ATP overflow into the coronary effluent of the same guinea pig hearts increased 3-fold from a preischemic level of 10.93 ± 1.70 to a postischemic level of 29.67 ± 1.29 pmol/g (±S.E.M.; n = 6) (Fig. 1B). In the presence of PPADS and ARL67156, either alone or in combination, ATP overflow after ischemia increased ~6-fold from the respective preischemic levels. In hearts perfused with solCD39, ATP overflow was undetectable both before and after ischemia.

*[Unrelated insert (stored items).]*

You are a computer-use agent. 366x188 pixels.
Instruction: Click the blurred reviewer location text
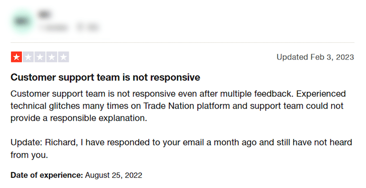[x=88, y=28]
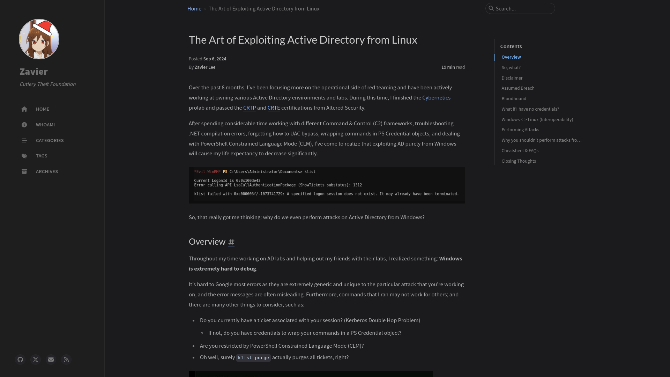This screenshot has height=377, width=670.
Task: Click the CRTP certification link
Action: coord(249,107)
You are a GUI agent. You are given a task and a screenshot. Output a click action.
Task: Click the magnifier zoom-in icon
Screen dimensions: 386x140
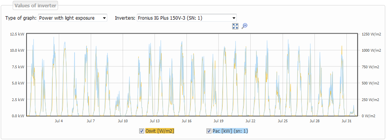coord(244,26)
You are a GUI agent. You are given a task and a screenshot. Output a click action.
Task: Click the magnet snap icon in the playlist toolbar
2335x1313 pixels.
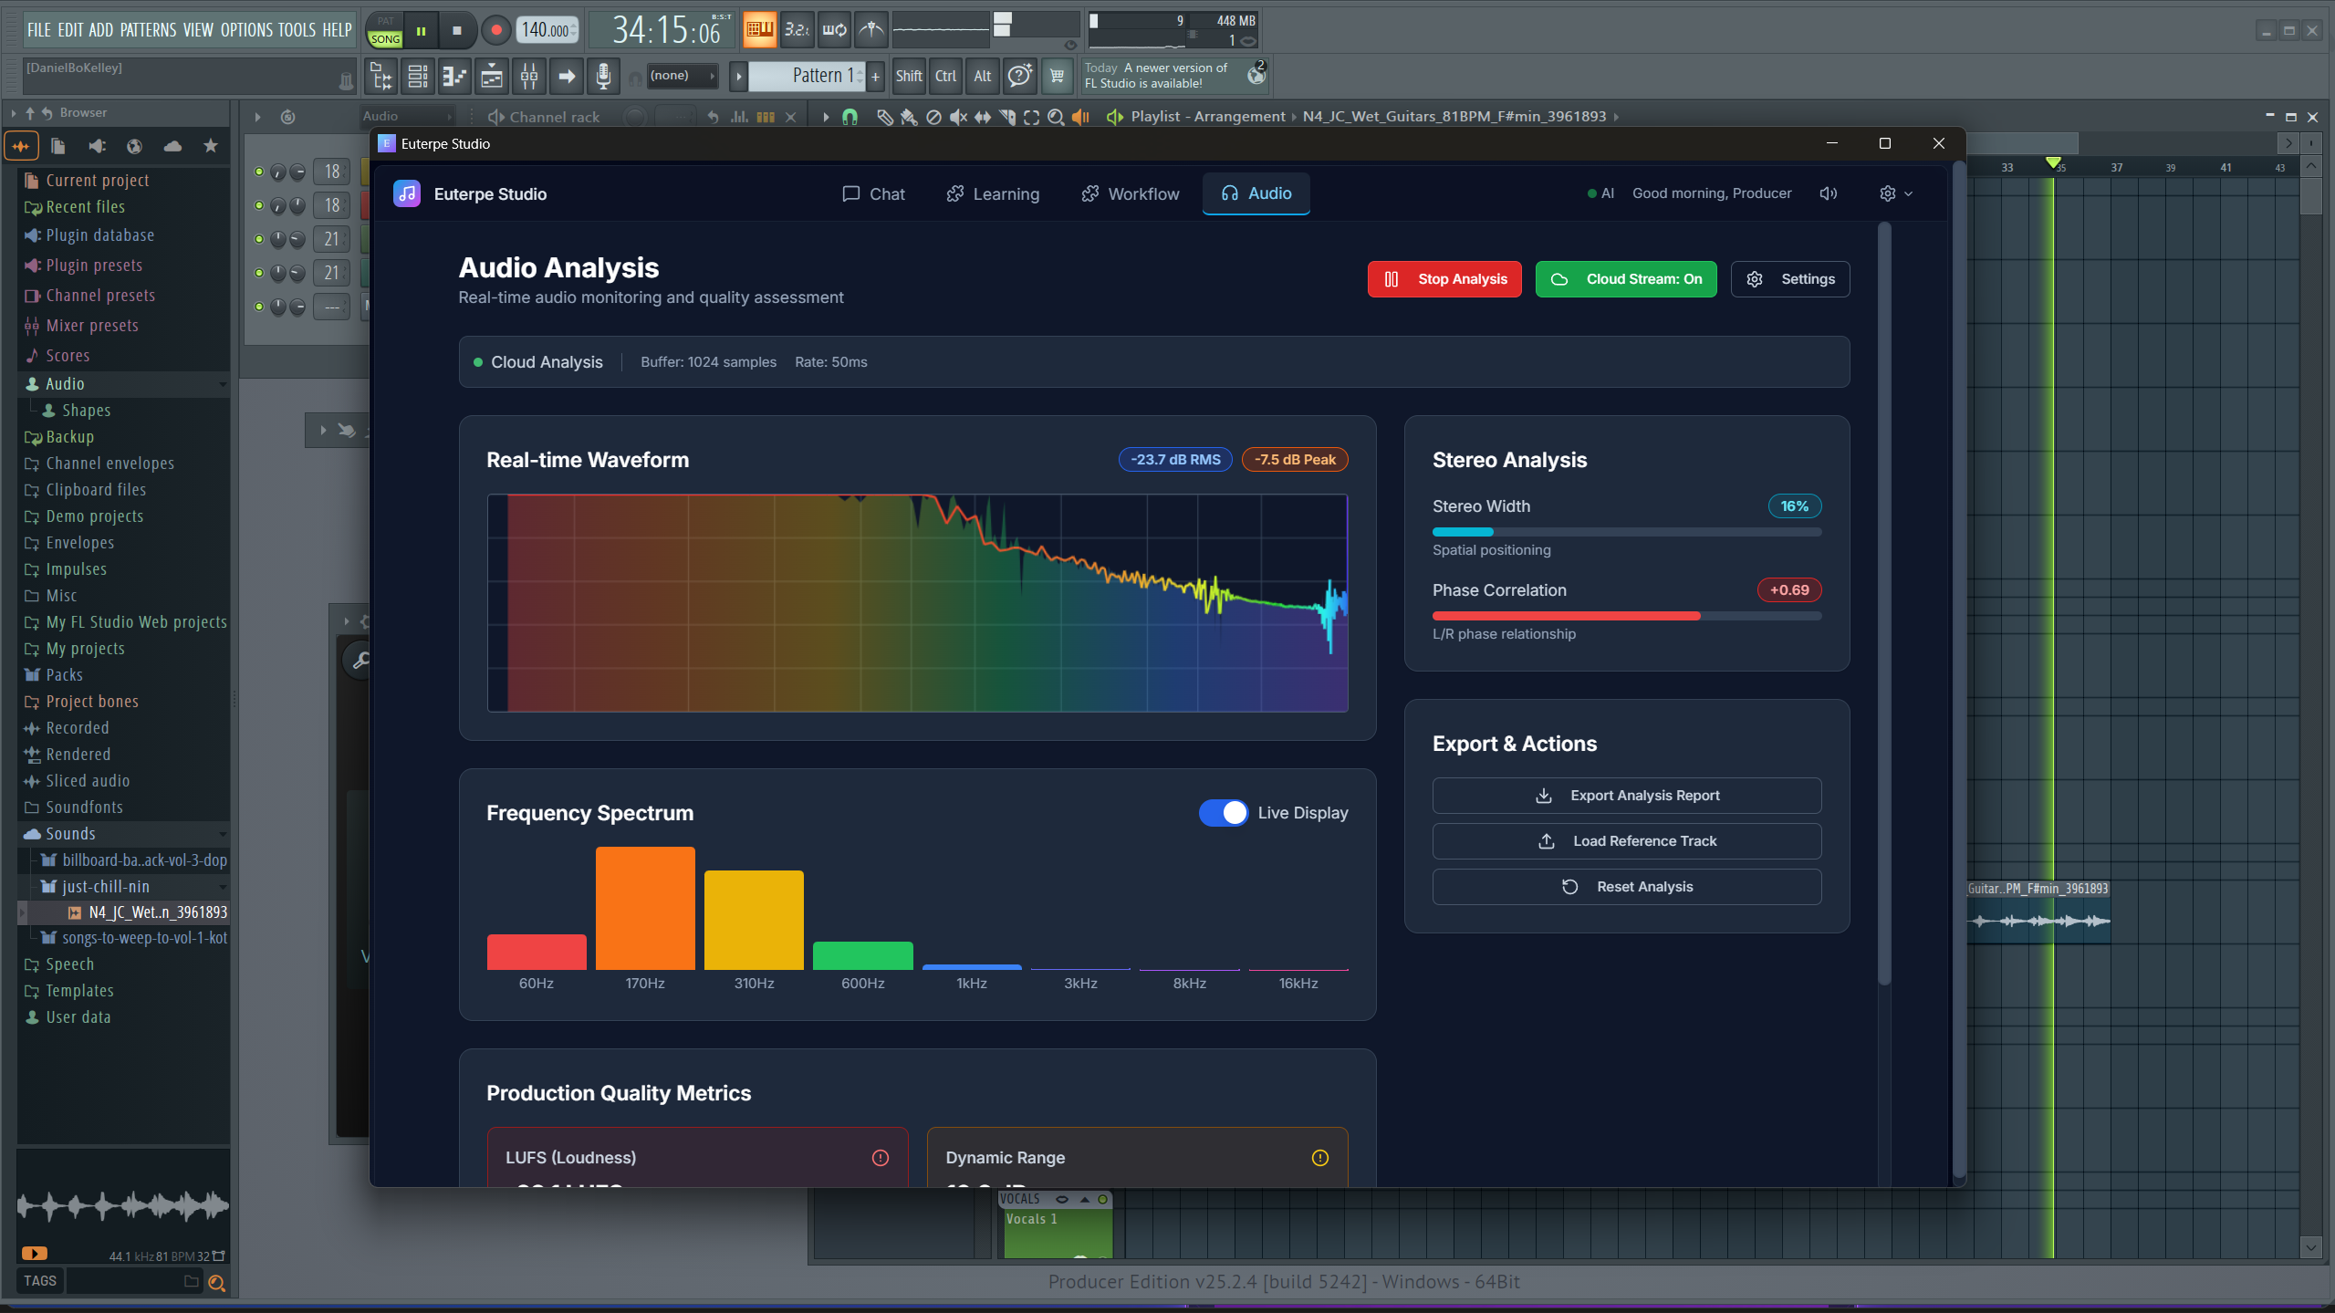(850, 117)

Overflow of NE and ATP at Reperfusion after 20-min Ischemia in Guinea Pig Hearts. NE overflow into the coronary effluent of isolated guinea pig hearts during 20-min reperfusion, after a 20-min period of global ischemia, increased from an undetectable preischemic level to 608.50 ± 39.62 pmol/g (±S.E.M.; n = 6) (Fig. 2A). In the presence of the NE transporter inhibitor DMI (300 nM), NE overflow after ischemia was decreased by ~84%. This indicated that the increase in NE overflow resulted from carrier-mediated NE release, due to reversal of the NE transporter. In contrast, when hearts were perfused either with the P2XR antagonist PPADS (30 µM), or with the recombinant soluble form of human E-NTPDase1/CD39, solCD39 (10 nM), or with the E-NTPDase inhibitor ARL67156 (30 µM), NE overflow after ischemia was the same as in the absence of these agents (Fig. 2A).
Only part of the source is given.